- PROVIDED TEXT:
◇ ◇ ◇ ◇ ◇
Diving deep into anonymous struct literals

Anonymous struct literals are widely used throughout Zig stdlib, especially implementing vtable in all allocators. Documentation, unfortunately, has a lot to be desired and this thread carries over and expands the conversation that started in another thread that became too long.

Some fundamental questions first:

  1. Where do &.{...} live? On stack, in heap, in data or text segment?
  2. How long do they live? Local, static?
  3. If I instantiate the same anonymous struct literal twice, do I get two distinct objects with identical content (at two different addresses) or I will get a single unique object (de-dupped) with both instances pointing to the same address?

The following example shows that the story is complex and, IMHO, goes against Zig philosophy of “locality” – what you see on one screen is what you get. Meaning you do not need to chase where values of all the fields in the struct literal are coming from in order to see where it is allocated. Unfortunately, as it stands now one has to carefully chase them.

I am still learning Zig and have holes in understanding how it works and would like to hear from others on the subject.

//! example.zig
const std = @import("std");
const stdout = std.io.getStdOut().writer();

const S = struct {
    a: *const isize,
    b: *const isize,
};

// Memory for Anonymous Struct literals is allocated in relationship with memory of its fields.
// If all the fields are constants that live in data or text segment than the struct literal will live there
// and its multiple instantiations are de-duped so that taking address returns the same value.
// If at least one of fields is a local value (a `var`) then struct literal lives on stack
// and every incarnation of the same struct literal will have its own distinct address.
◇ ◇ ◇ ◇ ◇
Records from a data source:
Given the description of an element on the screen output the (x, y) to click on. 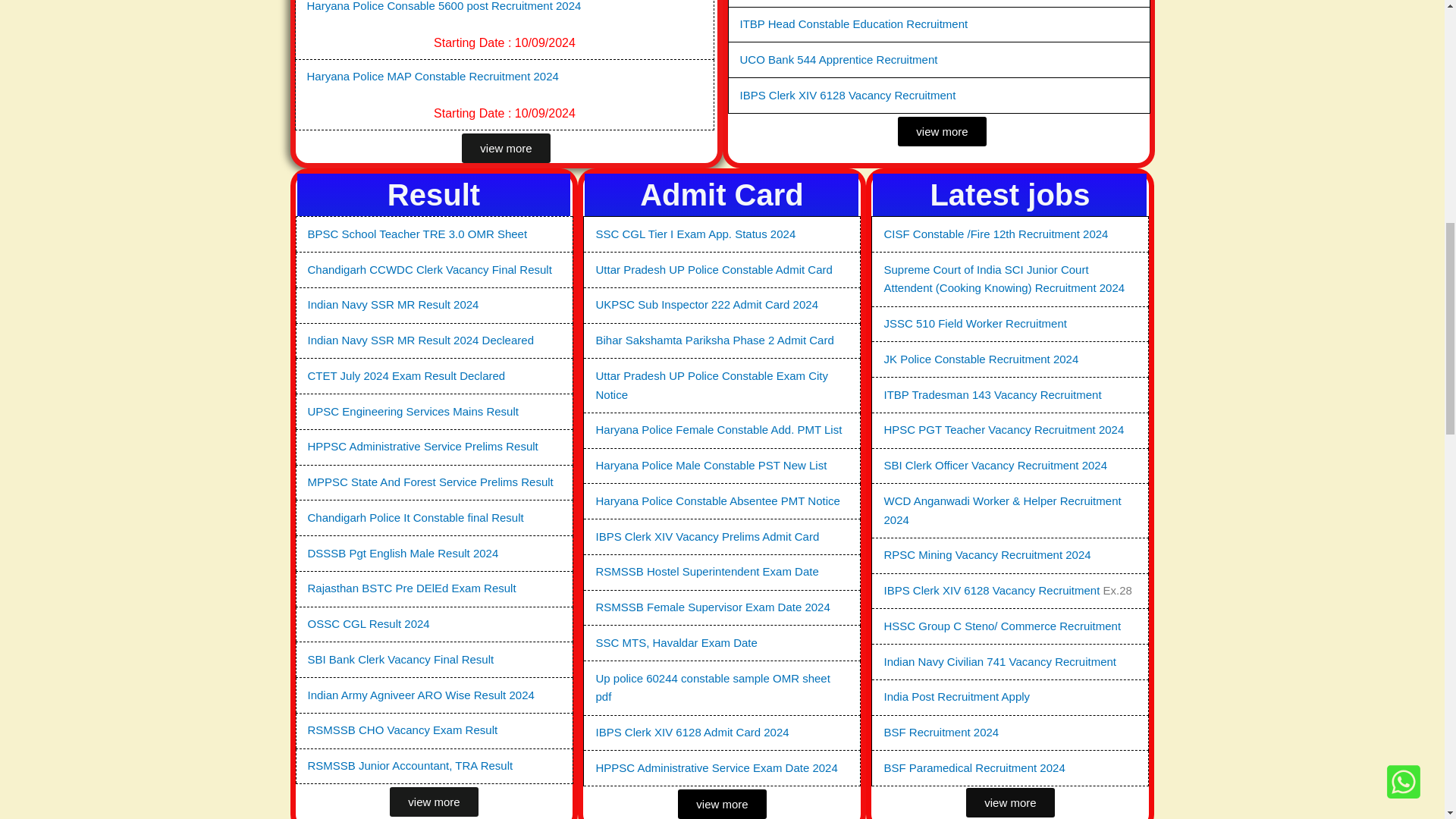
Haryana Police MAP Constable Recruitment 2024 (431, 75)
ITBP Head Constable Education Recruitment (853, 23)
view more (941, 131)
Haryana Police Consable 5600 post Recruitment 2024 (442, 6)
BPSC School Teacher TRE 3.0 OMR Sheet (417, 233)
IBPS Clerk XIV 6128 Vacancy Recruitment (847, 94)
view more (505, 147)
UCO Bank 544 Apprentice Recruitment (838, 59)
◇ ◇ ◇ ◇ ◇
- SET TASK A:
Answer these questions using the thread on anonymous struct literals:
(i) In the Zig stdlib, what use of anonymous struct literals does the thread single out?
(ii) What Zig philosophy does the author say the example goes against?
(iii) According to the code comments, where does a struct literal live if at least one of its fields is a local value (a `var`)?
- SET TASK B:
Repeat everything in the thread on anonymous struct literals from "The following example" down to "carefully chase them.".

- FULL ANSWER A:
(i) Implementing vtable in all allocators.
(ii) The philosophy of "locality": what you see on one screen is what you get.
(iii) On the stack, and every incarnation of the same struct literal has its own distinct address.

- FULL ANSWER B:
The following example shows that the story is complex and, IMHO, goes against Zig philosophy of “locality” – what you see on one screen is what you get. Meaning you do not need to chase where values of all the fields in the struct literal are coming from in order to see where it is allocated. Unfortunately, as it stands now one has to carefully chase them.